Le non-pardon : desserrer les liens invisibles
Le non-pardon maintient un lien avec celui qui a blessé. Se libérer n’est pas excuser : c’est reprendre son énergie et son présent.
Il existe des blessures que l'on ne parvient pas à pardonner. Même lorsque les années passent, certaines histoires continuent de résonner en nous.
Le non-pardon peut alors devenir un poids silencieux : une colère qui revient, une pensée qui s'impose, une nuit qui se remplit de souvenirs, une relation qui se fragilise, une part de soi qui reste en tension.
Un lien qui persiste
Comme des menottes invisibles, le non-pardon peut maintenir un lien avec celui ou celle que nous voudrions pourtant laisser derrière nous. La personne n'est peut-être plus là. Mais le lien demeure, dans nos pensées, dans nos émotions, dans nos réactions, dans notre manière d'aimer, de nous protéger ou de faire confiance.
Et paradoxalement, celui qui nous a blessé peut continuer à occuper une place considérable dans notre vie, parfois sans même le savoir.
Se libérer n'est pas pardonner
Se libérer du non-pardon ne signifie pas excuser. Ce n'est pas oublier. Ce n'est pas minimiser. Et ce n'est pas nécessairement renouer avec celui ou celle dont nous avons choisi de nous éloigner.

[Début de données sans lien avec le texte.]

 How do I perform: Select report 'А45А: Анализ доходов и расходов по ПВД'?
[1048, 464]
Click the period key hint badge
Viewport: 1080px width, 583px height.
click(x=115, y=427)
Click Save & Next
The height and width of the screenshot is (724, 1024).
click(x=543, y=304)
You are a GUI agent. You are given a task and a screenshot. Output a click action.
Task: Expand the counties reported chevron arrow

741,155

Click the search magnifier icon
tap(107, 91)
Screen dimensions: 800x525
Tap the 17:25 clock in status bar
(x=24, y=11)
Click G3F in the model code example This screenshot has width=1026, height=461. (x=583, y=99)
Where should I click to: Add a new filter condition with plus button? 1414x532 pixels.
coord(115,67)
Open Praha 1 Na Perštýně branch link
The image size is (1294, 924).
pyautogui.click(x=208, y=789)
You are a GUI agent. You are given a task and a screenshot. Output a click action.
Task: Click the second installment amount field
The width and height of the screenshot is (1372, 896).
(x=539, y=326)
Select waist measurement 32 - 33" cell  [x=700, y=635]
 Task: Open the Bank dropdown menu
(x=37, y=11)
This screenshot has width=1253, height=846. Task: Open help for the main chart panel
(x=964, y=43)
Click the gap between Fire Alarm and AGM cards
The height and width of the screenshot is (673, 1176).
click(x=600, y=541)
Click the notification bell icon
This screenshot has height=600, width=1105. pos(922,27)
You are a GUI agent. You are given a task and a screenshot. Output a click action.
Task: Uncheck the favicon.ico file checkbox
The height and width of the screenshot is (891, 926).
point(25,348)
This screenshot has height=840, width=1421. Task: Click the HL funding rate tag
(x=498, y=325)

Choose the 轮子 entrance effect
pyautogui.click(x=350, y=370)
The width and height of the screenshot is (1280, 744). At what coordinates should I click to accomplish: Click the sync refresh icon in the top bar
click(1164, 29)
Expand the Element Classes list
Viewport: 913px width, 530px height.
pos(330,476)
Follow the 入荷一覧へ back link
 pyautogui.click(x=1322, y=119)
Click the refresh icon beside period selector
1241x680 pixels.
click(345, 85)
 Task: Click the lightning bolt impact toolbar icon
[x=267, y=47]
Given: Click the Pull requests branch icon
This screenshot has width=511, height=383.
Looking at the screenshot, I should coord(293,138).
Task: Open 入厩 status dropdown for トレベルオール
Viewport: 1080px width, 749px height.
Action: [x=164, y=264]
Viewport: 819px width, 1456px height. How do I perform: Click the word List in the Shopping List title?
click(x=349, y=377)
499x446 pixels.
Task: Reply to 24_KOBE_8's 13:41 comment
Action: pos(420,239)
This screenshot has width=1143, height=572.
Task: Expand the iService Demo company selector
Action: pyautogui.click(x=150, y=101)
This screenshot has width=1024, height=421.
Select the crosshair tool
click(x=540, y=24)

Se libérer, c'est reprendre ce qui nous appartient : notre énergie, notre présent, notre capacité à aimer, notre liberté intérieure. C'est déposer un fardeau que nous avons porté si longtemps qu'il nous semblait devenu une partie de nous-mêmes.
Quand le poids s'allège
Lorsque ce poids commence à s'alléger, quelque chose peut à nouveau circuler : la vie, l'énergie, le désir, la possibilité d'être pleinement soi, et de cesser de vivre dans l'histoire de quelqu'un d'autre pour recommencer à écrire la sienne.
Retrouver son chemin
Dans le cadre de la Thérapie Humaniste Intégrative, je vous propose un espace pour explorer ce qui vous relie encore à cette histoire et vous accompagner vers davantage de liberté intérieure.
Vous n'avez pas besoin d'être prêt ou prête à pardonner. Vous pouvez simplement être prêt ou prête à vous libérer de ce poids, et, avec lui, des menottes invisibles qui vous retiennent.